With my method you don't need the math to work out your latitude, I do it so the degrees are marked on the stick already. There are four sides to the stick, one for each of the crosspieces. The smallest one goes from two dgrees up to forty degrees, the five inch one goes from twenty degrees up to sixty, the ten inch crosspiece goes from thirty to eighty degrees and the twenty inch goes from forty to ninety degrees.
To use it, you fit the crosspiece to the stick, and hold the end of the stick up to your eye. You slide the crosspiece down the stick until the bottom edge of the crosspiece lines up with the horizon and the top edge of the crosspiece lines up with polaris. Then you take the reading off the stick where the crosspiece intersects it.
When you reach a latitude where you can't get a reading, you change to either a smaller crosspiece (if sailing south) or larger crosspiece (if sailing north).
So, to sumarise, you have a square stick with scales marked on all four sides. You have a crosspiece for each scale, four in all that you use depending on your latitude. The crosspieces are stiffened on the back with a block of wood to give stability on the stick.
To mark the scale you need to do the following:
Take a sheet of wallpaper lining paper and draw a line down one edge. Make it as long as the stick.
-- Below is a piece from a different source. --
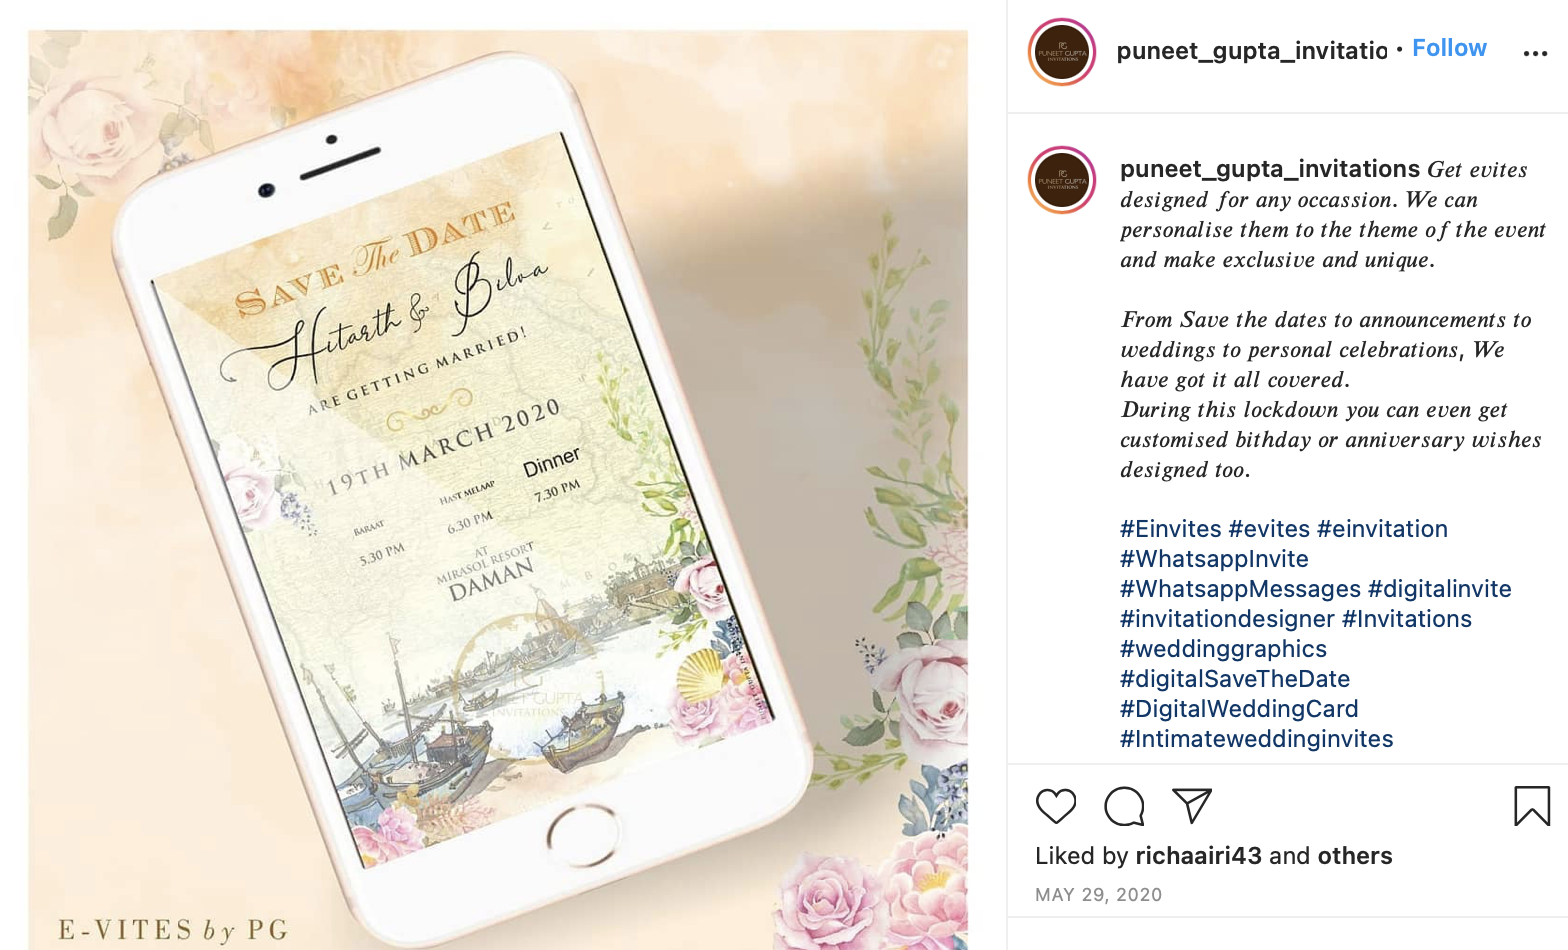This screenshot has width=1568, height=950.
Task: Share the post via paper plane icon
Action: pos(1192,806)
At one end of the line, mark it off as the eye end and the other mark off as polaris end.
At the eye end, take a protractor and draw lines outward every 5 degrees, so there are a series of equally spaced lines radiating out from the end of the line at the eye end of the paper. These lines will represent spacings of ten degrees on the stick. The reason for five degree spacings representing ten degrees on the stick is that we are only measuring half of the crosspiece, so we have to double up. (You'll see what I mean when you try it).
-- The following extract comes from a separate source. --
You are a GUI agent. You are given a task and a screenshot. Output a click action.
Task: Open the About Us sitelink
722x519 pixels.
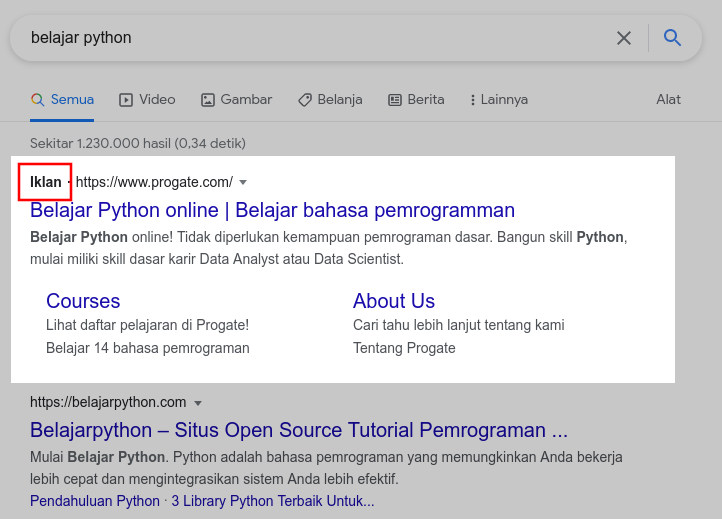(x=394, y=301)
Once the degrees are drawn, mark a line parallel to the first line you drew, exactly half the length of the crosspiece, so the first will be 11/4" in from the main line. The next will be 21/2" in followed by a line 5" in and finally a line drawn 10" in.
Place the stick on the 11/4" line and mark where the line intersects with the degree lines. With five degrees being the radiating line nearest the original line, and ninety degree line being at forty five real degrees to the original line (if that sounds confusing remember that five real degrees is representing ten degrees on the stick, because we are only measuring one half of it.)
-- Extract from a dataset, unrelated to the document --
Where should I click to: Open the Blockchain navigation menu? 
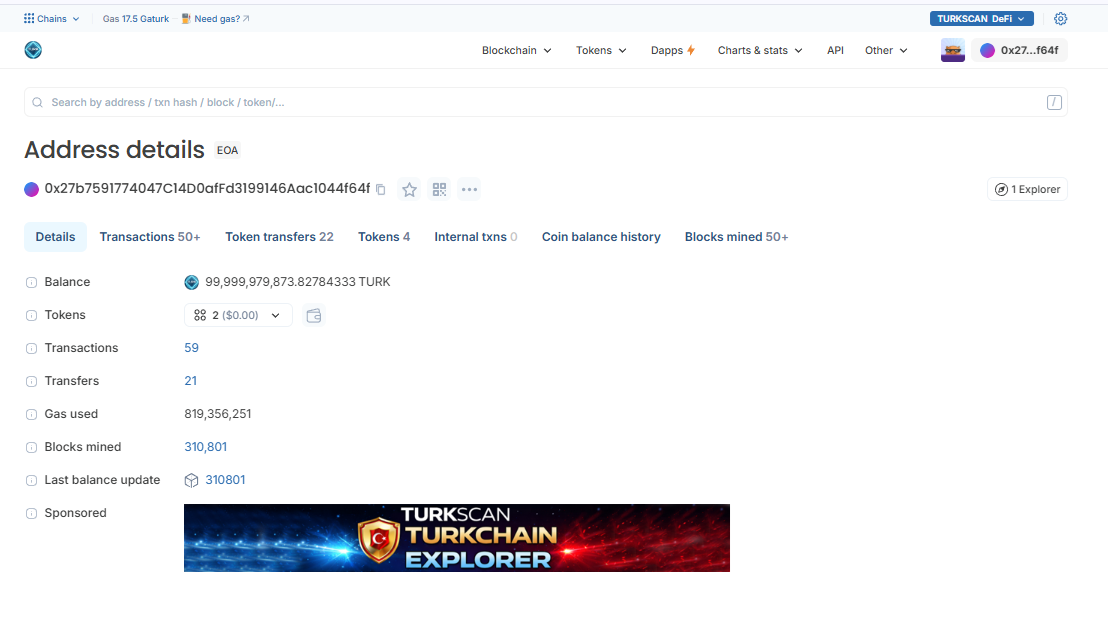(x=516, y=50)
Once the intersection lines are marked, and the degrees noted, turn the stick over a quarter turn and do the same on the next line out, the 21/2" line representing the five inch crosspiece. Mark once again where the radiating lines intersect the parallel line and so on until all four side of the stick are marked off in varying degrees.
The best way to keep these marks from wearing away is to cut nicks across the stick with a knife and either stamp the degrees into the wood or use a dremel with an engraving bit to permanently mark the wood with the degrees.
Once made, give all pieces a good wax with beeswax to protect the wood and help with smooth sliding of the crosspiece.
So, to use the thing, you hold the stick up to your eye and slide the crospiece up or down until the bottom is on the horizon and the top is on polaris and read off the degrees on the stick. If you are on the equator, polaris will look like it is on the horizon so you'd have the smallest crosspiece way out on the end of the stick. If on the other hand you are up north and polaris is right above you, you'll need the longest crosspiece and it will be nearer your face when you take the measurement.
I really hope that is clear, I'm just typing it all from memory. Just ask if you need clarification on any aspect of it.
Oh yes, nearly forgot. This instrument is for astral navigation only. Never try to take a sun sighting with it or you'll end up with retinal burns. There's a different kind of cross staff for sun sighting that you use with your back to the sun and rely on the shaddow cast to give the reading, but that's for another day.